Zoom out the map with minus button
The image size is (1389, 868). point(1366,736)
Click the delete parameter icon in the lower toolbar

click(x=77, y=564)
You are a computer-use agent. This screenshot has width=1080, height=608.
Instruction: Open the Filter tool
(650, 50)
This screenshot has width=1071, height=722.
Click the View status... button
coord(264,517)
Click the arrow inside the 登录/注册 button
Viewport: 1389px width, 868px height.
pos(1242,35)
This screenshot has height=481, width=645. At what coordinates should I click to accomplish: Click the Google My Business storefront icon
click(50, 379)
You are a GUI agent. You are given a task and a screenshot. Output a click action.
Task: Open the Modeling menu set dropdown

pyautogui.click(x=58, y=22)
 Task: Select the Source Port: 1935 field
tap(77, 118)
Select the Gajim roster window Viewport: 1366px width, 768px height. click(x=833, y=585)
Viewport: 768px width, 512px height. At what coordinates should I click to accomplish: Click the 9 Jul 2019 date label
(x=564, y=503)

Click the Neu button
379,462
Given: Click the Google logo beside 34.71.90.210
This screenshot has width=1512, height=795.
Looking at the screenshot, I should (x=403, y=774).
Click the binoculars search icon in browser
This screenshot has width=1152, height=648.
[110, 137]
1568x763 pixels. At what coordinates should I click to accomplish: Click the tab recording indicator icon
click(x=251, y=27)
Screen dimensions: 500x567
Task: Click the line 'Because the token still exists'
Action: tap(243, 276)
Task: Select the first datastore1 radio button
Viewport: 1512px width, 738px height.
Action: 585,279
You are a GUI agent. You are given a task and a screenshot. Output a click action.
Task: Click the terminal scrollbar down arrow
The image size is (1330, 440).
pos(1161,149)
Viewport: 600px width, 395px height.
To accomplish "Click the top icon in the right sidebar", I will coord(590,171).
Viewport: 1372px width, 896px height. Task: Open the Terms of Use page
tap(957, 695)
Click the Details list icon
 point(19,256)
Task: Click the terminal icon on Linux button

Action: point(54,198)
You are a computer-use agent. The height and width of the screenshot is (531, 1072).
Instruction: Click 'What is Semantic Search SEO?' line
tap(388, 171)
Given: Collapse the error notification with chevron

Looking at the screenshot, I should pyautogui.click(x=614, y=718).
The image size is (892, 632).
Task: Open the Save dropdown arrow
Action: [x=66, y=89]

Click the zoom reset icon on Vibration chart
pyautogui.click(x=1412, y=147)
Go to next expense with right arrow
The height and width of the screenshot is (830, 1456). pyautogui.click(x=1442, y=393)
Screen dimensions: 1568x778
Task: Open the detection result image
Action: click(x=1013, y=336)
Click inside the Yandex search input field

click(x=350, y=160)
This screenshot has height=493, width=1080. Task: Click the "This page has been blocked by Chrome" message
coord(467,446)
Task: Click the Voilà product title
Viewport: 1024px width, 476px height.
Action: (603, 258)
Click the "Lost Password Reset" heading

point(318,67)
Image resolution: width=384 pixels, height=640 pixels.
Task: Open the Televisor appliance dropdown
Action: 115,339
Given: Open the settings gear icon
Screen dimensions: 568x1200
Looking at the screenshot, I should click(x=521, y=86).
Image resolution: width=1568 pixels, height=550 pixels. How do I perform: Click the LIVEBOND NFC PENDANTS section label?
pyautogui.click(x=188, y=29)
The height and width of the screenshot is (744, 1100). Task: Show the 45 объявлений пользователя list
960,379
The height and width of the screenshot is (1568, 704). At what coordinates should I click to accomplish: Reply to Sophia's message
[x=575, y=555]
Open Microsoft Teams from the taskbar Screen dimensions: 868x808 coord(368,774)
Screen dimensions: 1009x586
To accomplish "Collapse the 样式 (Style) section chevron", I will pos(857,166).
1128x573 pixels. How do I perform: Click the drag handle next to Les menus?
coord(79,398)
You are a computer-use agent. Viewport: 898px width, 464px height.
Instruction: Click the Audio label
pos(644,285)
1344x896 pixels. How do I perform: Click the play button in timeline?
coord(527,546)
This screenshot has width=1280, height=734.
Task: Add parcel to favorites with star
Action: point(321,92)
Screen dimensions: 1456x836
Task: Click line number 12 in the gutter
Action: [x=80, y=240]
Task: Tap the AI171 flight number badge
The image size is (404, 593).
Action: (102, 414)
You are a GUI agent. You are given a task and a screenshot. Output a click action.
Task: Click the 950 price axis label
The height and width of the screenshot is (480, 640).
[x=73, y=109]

────────

Copy out every one of the entries above word for word, with no changes.

**EXPECTED ANSWER**
Zoom out the map with minus button
The image size is (1389, 868). point(1366,736)
Click the delete parameter icon in the lower toolbar

click(x=77, y=564)
You are a computer-use agent. This screenshot has width=1080, height=608.
Instruction: Open the Filter tool
(650, 50)
This screenshot has width=1071, height=722.
Click the View status... button
coord(264,517)
Click the arrow inside the 登录/注册 button
Viewport: 1389px width, 868px height.
pos(1242,35)
This screenshot has height=481, width=645. At what coordinates should I click to accomplish: Click the Google My Business storefront icon
click(50, 379)
You are a GUI agent. You are given a task and a screenshot. Output a click action.
Task: Open the Modeling menu set dropdown

pyautogui.click(x=58, y=22)
 Task: Select the Source Port: 1935 field
tap(77, 118)
Select the Gajim roster window Viewport: 1366px width, 768px height. click(x=833, y=585)
Viewport: 768px width, 512px height. At what coordinates should I click to accomplish: Click the 9 Jul 2019 date label
(x=564, y=503)

Click the Neu button
379,462
Given: Click the Google logo beside 34.71.90.210
This screenshot has width=1512, height=795.
Looking at the screenshot, I should (x=403, y=774).
Click the binoculars search icon in browser
This screenshot has width=1152, height=648.
[110, 137]
1568x763 pixels. At what coordinates should I click to accomplish: Click the tab recording indicator icon
click(x=251, y=27)
Screen dimensions: 500x567
Task: Click the line 'Because the token still exists'
Action: tap(243, 276)
Task: Select the first datastore1 radio button
Viewport: 1512px width, 738px height.
Action: 585,279
You are a GUI agent. You are given a task and a screenshot. Output a click action.
Task: Click the terminal scrollbar down arrow
The image size is (1330, 440).
pos(1161,149)
Viewport: 600px width, 395px height.
To accomplish "Click the top icon in the right sidebar", I will coord(590,171).
Viewport: 1372px width, 896px height. Task: Open the Terms of Use page
tap(957, 695)
Click the Details list icon
 point(19,256)
Task: Click the terminal icon on Linux button

Action: point(54,198)
You are a computer-use agent. The height and width of the screenshot is (531, 1072).
Instruction: Click 'What is Semantic Search SEO?' line
tap(388, 171)
Given: Collapse the error notification with chevron

Looking at the screenshot, I should pyautogui.click(x=614, y=718).
The image size is (892, 632).
Task: Open the Save dropdown arrow
Action: [x=66, y=89]

Click the zoom reset icon on Vibration chart
pyautogui.click(x=1412, y=147)
Go to next expense with right arrow
The height and width of the screenshot is (830, 1456). pyautogui.click(x=1442, y=393)
Screen dimensions: 1568x778
Task: Open the detection result image
Action: click(x=1013, y=336)
Click inside the Yandex search input field

click(x=350, y=160)
This screenshot has height=493, width=1080. Task: Click the "This page has been blocked by Chrome" message
coord(467,446)
Task: Click the Voilà product title
Viewport: 1024px width, 476px height.
Action: (603, 258)
Click the "Lost Password Reset" heading

point(318,67)
Image resolution: width=384 pixels, height=640 pixels.
Task: Open the Televisor appliance dropdown
Action: 115,339
Given: Open the settings gear icon
Screen dimensions: 568x1200
Looking at the screenshot, I should click(x=521, y=86).
Image resolution: width=1568 pixels, height=550 pixels. How do I perform: Click the LIVEBOND NFC PENDANTS section label?
pyautogui.click(x=188, y=29)
The height and width of the screenshot is (744, 1100). Task: Show the 45 объявлений пользователя list
960,379
The height and width of the screenshot is (1568, 704). At what coordinates should I click to accomplish: Reply to Sophia's message
[x=575, y=555]
Open Microsoft Teams from the taskbar Screen dimensions: 868x808 coord(368,774)
Screen dimensions: 1009x586
To accomplish "Collapse the 样式 (Style) section chevron", I will pos(857,166).
1128x573 pixels. How do I perform: Click the drag handle next to Les menus?
coord(79,398)
You are a computer-use agent. Viewport: 898px width, 464px height.
Instruction: Click the Audio label
pos(644,285)
1344x896 pixels. How do I perform: Click the play button in timeline?
coord(527,546)
This screenshot has width=1280, height=734.
Task: Add parcel to favorites with star
Action: point(321,92)
Screen dimensions: 1456x836
Task: Click line number 12 in the gutter
Action: [x=80, y=240]
Task: Tap the AI171 flight number badge
The image size is (404, 593).
Action: (102, 414)
You are a GUI agent. You are given a task and a screenshot. Output a click action.
Task: Click the 950 price axis label
The height and width of the screenshot is (480, 640).
[x=73, y=109]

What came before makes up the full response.